* PROBLEM DETAILS:
When a line of the listing below has the string "agent" in it, copy that line.

* PROVIDED DATA:
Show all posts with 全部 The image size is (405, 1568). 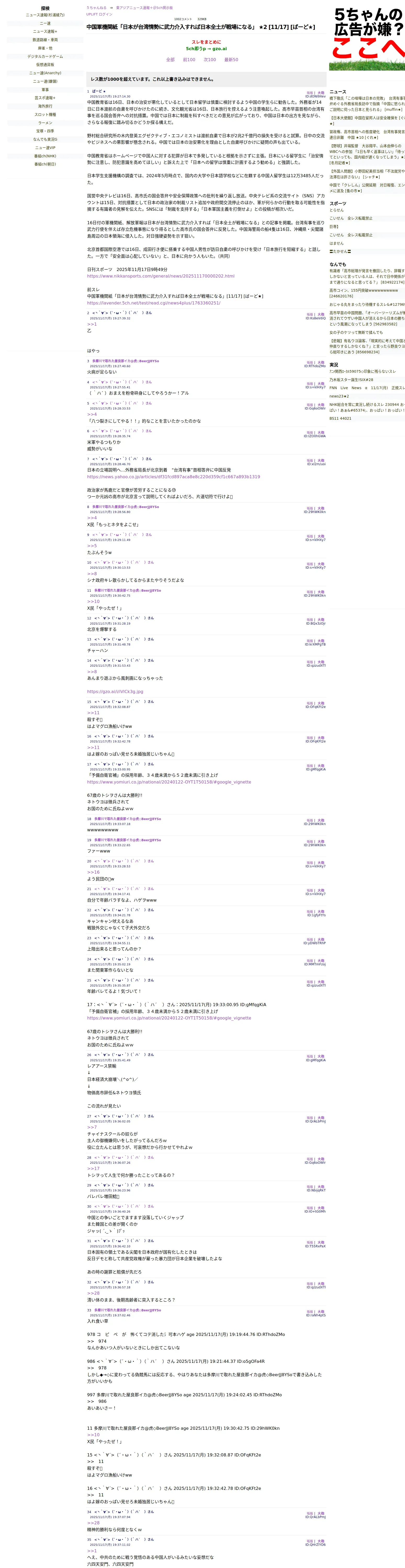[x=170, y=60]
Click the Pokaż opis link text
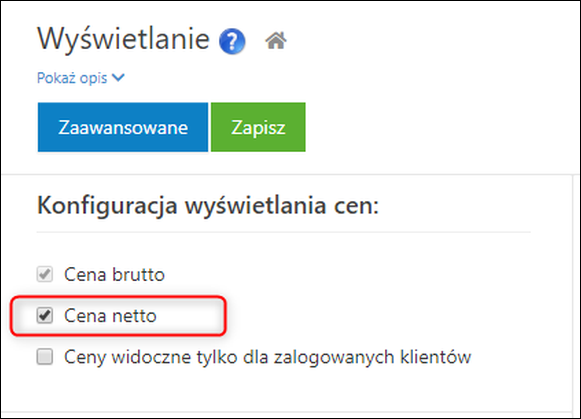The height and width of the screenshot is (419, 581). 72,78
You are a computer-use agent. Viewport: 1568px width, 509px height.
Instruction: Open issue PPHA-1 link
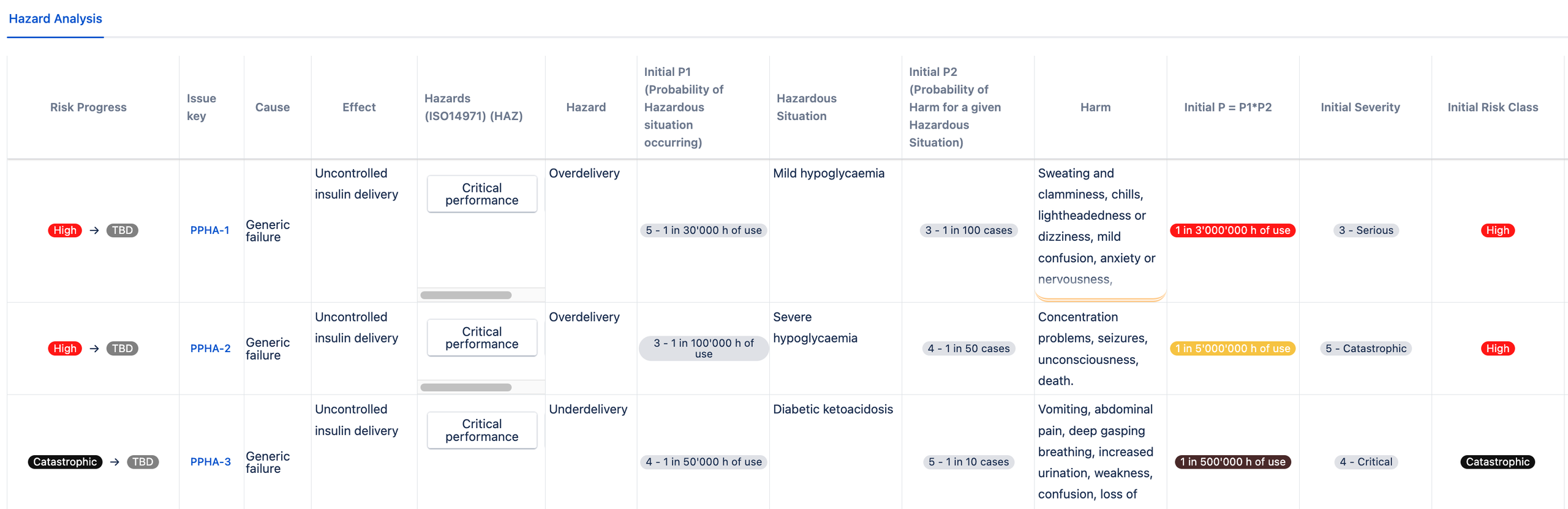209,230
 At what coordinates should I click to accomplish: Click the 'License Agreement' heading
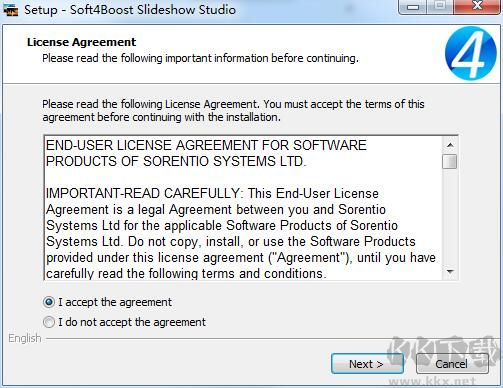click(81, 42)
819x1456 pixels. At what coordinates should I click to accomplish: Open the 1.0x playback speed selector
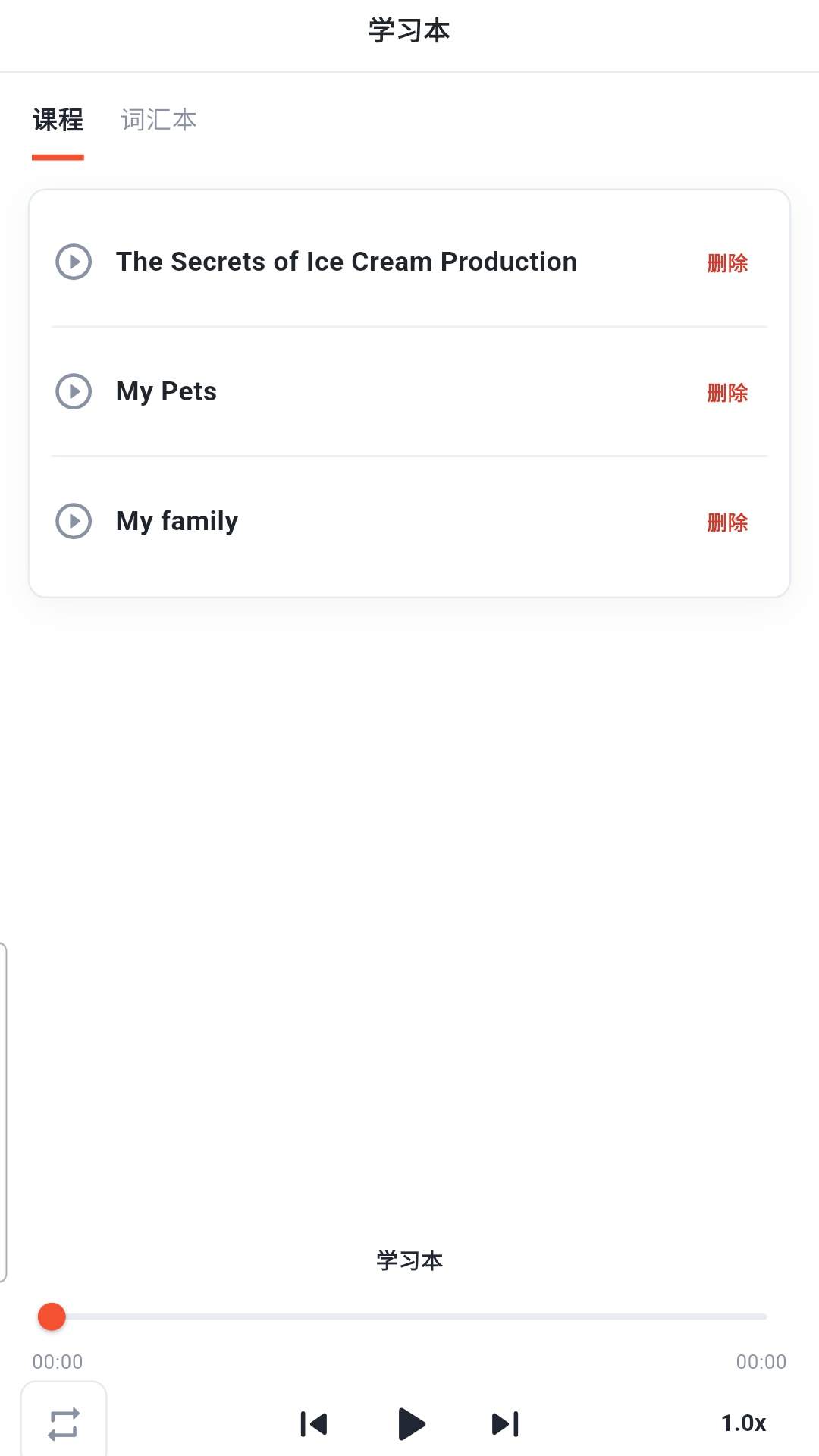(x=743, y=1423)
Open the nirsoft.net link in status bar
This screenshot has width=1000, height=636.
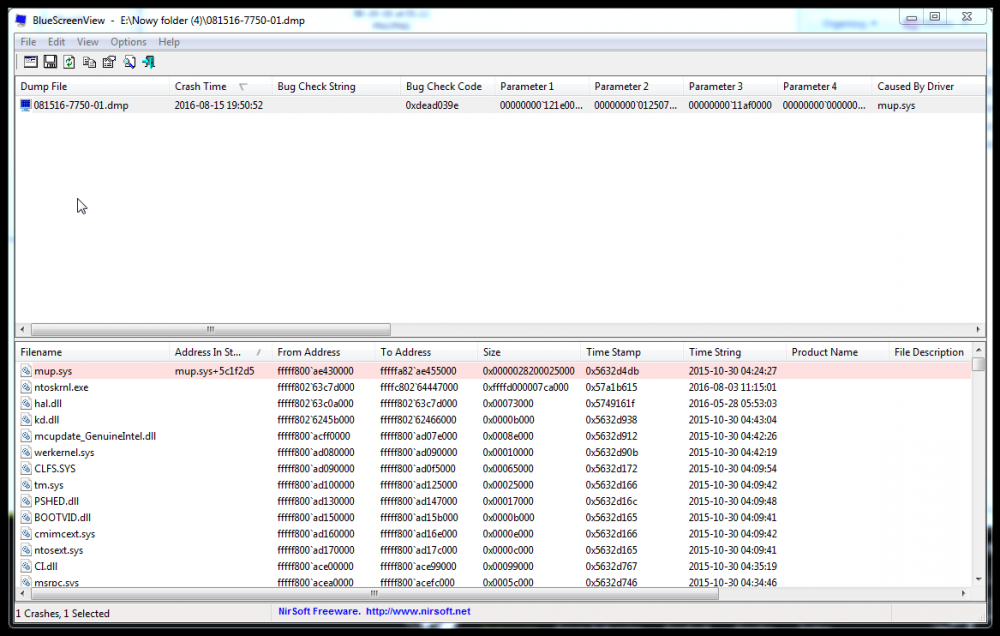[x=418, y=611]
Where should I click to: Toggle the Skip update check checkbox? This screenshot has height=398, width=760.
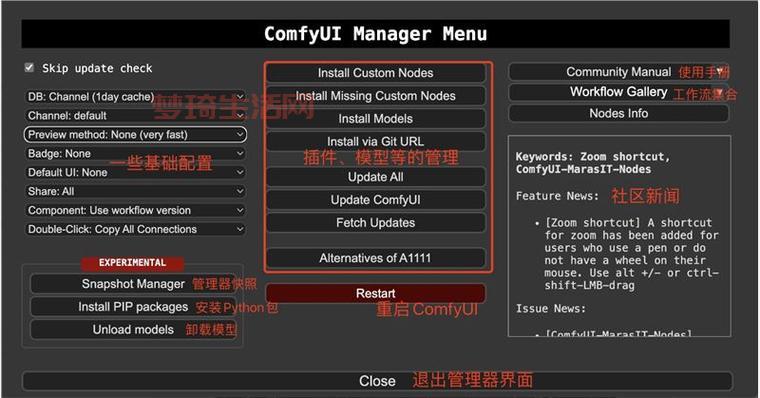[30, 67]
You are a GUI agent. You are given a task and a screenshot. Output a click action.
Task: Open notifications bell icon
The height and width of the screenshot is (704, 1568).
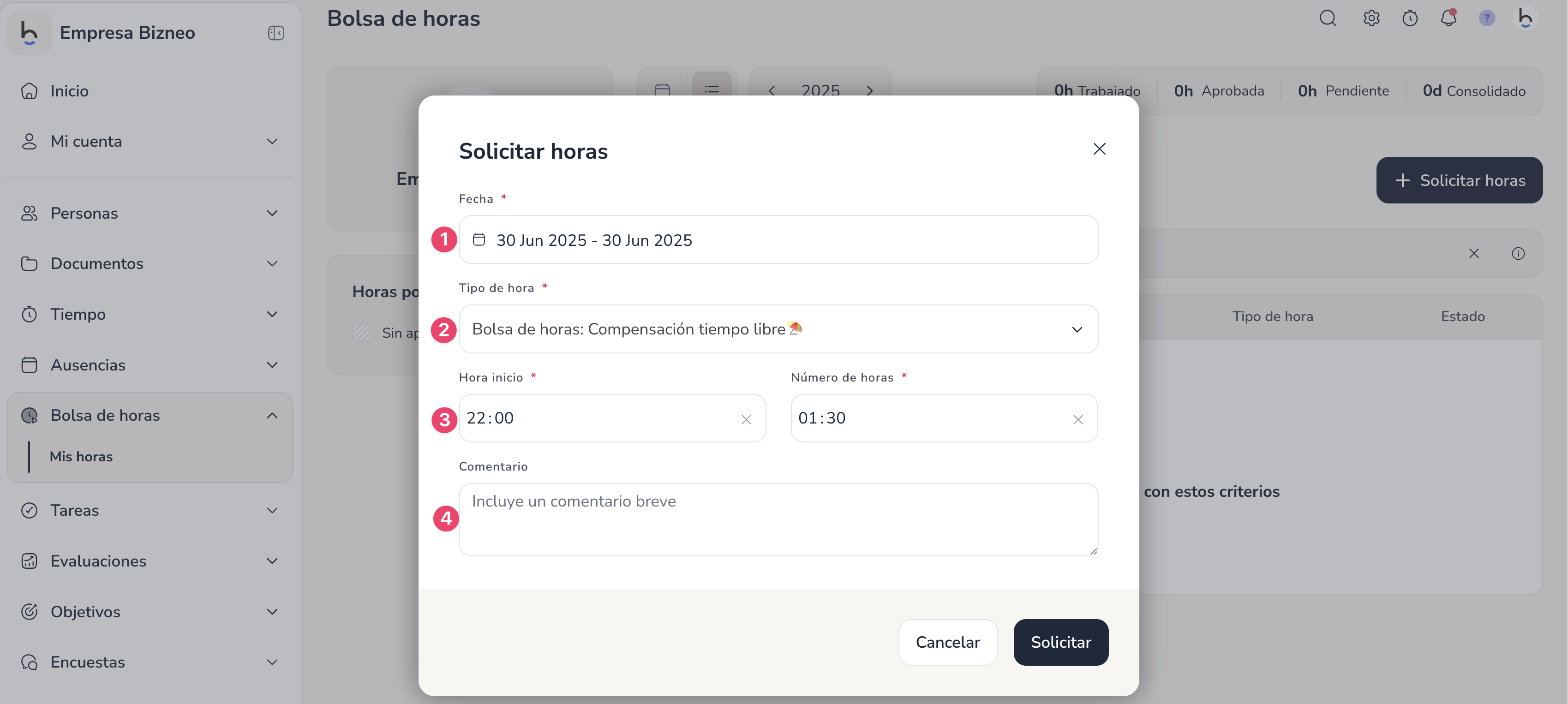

* COMPLETED TASK:
You are a computer-use agent. Viewport: 1568px width, 509px height.
You are a GUI agent. You are given a task and a screenshot. Output a click action.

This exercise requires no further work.